Exemple concret : Paul, dont l’enfant est gravement malade, obtient un congé de présence parentale qu’il prend de façon fractionnée (il travaille deux jours par semaine et prend le reste en congé). Son employeur constate des difficultés économiques dans l’entreprise et envisage de le licencier pour motif économique. L’employeur ne peut pas simplement invoquer l’état de santé de l’enfant pour justifier le licenciement ; il doit démontrer que le motif économique est réel, sérieux et indépendant de la situation médicale de l’enfant.

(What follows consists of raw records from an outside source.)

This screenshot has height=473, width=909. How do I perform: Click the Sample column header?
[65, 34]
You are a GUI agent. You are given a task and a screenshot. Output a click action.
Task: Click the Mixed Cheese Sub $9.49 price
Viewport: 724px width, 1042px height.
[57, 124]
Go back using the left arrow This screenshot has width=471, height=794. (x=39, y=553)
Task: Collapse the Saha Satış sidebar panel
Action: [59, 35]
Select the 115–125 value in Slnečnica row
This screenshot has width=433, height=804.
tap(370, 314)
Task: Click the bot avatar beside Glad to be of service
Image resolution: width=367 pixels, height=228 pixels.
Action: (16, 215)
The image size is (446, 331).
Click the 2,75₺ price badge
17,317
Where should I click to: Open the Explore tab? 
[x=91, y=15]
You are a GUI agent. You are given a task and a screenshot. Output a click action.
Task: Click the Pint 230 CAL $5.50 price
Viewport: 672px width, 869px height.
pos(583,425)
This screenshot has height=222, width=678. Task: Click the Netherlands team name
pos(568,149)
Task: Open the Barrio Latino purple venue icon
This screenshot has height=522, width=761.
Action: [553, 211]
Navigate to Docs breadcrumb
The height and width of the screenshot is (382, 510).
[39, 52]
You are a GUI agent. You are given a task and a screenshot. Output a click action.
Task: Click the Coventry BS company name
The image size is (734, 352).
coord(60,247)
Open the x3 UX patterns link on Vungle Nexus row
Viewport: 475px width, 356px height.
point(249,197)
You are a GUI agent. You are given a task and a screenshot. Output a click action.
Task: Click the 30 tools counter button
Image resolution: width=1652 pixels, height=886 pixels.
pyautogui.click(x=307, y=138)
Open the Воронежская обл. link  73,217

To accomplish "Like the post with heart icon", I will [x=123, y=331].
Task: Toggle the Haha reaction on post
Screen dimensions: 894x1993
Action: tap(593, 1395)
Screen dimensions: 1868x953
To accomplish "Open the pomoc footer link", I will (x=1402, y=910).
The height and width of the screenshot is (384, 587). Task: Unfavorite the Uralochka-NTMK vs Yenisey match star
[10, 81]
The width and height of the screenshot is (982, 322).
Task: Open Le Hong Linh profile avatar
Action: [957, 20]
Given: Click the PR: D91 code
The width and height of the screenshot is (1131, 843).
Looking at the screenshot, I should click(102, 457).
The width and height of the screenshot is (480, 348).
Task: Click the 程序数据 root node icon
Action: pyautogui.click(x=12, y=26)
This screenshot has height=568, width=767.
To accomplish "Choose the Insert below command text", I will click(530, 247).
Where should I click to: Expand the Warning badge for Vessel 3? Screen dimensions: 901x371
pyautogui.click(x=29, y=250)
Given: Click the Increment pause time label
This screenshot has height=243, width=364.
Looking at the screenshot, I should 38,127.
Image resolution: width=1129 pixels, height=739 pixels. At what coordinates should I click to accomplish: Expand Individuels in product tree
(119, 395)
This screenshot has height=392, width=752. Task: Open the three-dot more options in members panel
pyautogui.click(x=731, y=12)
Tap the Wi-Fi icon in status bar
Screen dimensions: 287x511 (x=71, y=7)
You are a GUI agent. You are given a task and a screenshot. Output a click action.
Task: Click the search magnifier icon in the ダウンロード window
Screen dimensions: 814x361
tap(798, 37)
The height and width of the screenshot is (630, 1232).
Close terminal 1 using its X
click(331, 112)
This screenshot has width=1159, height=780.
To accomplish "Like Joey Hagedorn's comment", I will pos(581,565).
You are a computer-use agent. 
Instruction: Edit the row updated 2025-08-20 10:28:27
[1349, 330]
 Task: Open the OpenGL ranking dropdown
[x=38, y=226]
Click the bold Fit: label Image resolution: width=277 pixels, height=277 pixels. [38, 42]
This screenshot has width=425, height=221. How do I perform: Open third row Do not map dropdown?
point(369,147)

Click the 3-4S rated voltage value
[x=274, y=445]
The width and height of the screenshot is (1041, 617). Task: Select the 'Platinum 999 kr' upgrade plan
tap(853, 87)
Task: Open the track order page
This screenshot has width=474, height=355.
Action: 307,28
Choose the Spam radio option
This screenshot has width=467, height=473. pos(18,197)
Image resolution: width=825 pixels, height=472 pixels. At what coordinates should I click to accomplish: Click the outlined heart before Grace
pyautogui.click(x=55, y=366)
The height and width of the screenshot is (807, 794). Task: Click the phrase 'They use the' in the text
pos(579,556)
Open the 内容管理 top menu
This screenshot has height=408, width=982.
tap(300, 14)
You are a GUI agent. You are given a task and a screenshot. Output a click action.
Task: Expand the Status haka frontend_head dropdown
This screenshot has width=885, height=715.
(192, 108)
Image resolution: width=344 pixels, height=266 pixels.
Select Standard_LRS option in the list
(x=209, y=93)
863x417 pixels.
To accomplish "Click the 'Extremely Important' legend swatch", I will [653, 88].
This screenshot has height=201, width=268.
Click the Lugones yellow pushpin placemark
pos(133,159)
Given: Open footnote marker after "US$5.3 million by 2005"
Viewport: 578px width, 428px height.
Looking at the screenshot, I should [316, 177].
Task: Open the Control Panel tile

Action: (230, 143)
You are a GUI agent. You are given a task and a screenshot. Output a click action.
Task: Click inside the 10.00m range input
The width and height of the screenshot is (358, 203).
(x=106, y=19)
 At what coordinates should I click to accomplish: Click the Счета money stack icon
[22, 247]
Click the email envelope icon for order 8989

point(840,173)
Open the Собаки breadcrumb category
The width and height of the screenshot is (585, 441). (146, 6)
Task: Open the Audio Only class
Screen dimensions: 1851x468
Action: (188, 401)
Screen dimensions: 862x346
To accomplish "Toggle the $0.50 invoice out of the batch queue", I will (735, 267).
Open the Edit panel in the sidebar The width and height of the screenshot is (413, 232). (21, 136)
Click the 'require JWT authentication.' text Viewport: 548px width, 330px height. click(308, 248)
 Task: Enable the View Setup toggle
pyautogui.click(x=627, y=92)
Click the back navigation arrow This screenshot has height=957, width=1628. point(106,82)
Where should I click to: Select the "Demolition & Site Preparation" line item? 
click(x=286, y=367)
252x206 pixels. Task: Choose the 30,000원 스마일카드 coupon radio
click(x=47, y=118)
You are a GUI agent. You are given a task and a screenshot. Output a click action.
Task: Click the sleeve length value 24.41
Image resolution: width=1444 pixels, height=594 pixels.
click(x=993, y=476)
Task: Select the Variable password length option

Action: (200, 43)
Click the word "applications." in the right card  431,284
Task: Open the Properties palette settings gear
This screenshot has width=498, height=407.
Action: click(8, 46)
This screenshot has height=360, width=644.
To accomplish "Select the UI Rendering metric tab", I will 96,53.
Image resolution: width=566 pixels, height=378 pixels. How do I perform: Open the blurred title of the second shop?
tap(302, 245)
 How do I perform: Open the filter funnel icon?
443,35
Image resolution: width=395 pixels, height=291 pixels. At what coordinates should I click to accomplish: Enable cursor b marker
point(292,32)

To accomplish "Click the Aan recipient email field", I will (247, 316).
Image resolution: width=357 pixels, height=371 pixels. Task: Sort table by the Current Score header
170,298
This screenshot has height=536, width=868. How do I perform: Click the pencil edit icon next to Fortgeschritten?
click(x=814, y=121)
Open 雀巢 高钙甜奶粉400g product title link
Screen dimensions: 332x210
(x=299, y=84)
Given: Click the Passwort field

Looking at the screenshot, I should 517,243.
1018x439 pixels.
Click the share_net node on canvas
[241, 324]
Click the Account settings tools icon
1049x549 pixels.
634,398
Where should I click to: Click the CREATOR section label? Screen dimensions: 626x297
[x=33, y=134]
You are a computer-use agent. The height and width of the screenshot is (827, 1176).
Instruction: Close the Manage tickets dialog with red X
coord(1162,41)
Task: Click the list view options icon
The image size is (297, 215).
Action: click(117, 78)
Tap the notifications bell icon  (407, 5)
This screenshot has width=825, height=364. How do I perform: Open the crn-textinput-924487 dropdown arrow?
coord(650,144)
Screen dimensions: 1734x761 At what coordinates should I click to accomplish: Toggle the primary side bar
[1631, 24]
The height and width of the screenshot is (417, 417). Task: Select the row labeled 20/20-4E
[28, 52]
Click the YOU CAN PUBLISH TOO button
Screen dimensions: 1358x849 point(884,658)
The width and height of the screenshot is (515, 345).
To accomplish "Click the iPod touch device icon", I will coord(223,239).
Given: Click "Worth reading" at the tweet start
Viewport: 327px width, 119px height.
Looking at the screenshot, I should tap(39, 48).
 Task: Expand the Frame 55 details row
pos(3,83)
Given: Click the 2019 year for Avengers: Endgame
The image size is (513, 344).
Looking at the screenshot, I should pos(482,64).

Si l’employeur ne peut pas apporter ces preuves, le licenciement pendant les périodes de congé ou pendant les jours travaillés sera contestable par Paul devant les prud’hommes, qui pourront condamner l’employeur à des indemnités voire ordonner la réintégration selon les circonstances.
- Champ d’application : protection pendant toute la durée du congé de présence parentale (article L.1225‑62) et pendant les périodes travaillées si le congé est fractionné ou à temps partiel.
- Interdiction générale : l’employeur ne peut pas rompre le contrat pendant ces périodes.
- Exceptions limitées : licenciement possible en cas de faute grave du salarié.
- Autre exception : impossibilité de maintenir le contrat pour un motif étranger à l’état de santé de l’enfant (motif réel et indépendant).
- Charge de la preuve : c’est à l’employeur de justifier l’une des exceptions (faute grave ou impossibilité indépendante).
- Recours du salarié : en cas de licenciement interdit, le salarié peut saisir le conseil de prud’hommes pour contester la rupture et demander réintégration ou des dommages‑intérêts.
- Protection visant à éviter toute instrumentalisation : le dispositif vise à empêcher que la situation médicale de l’enfant serve de prétexte à un licenciement.
- Implication pratique : avant toute mesure de rupture, l’employeur doit vérifier soigneusement les motifs et constituer des preuves solides si un motif indépendant est avancé.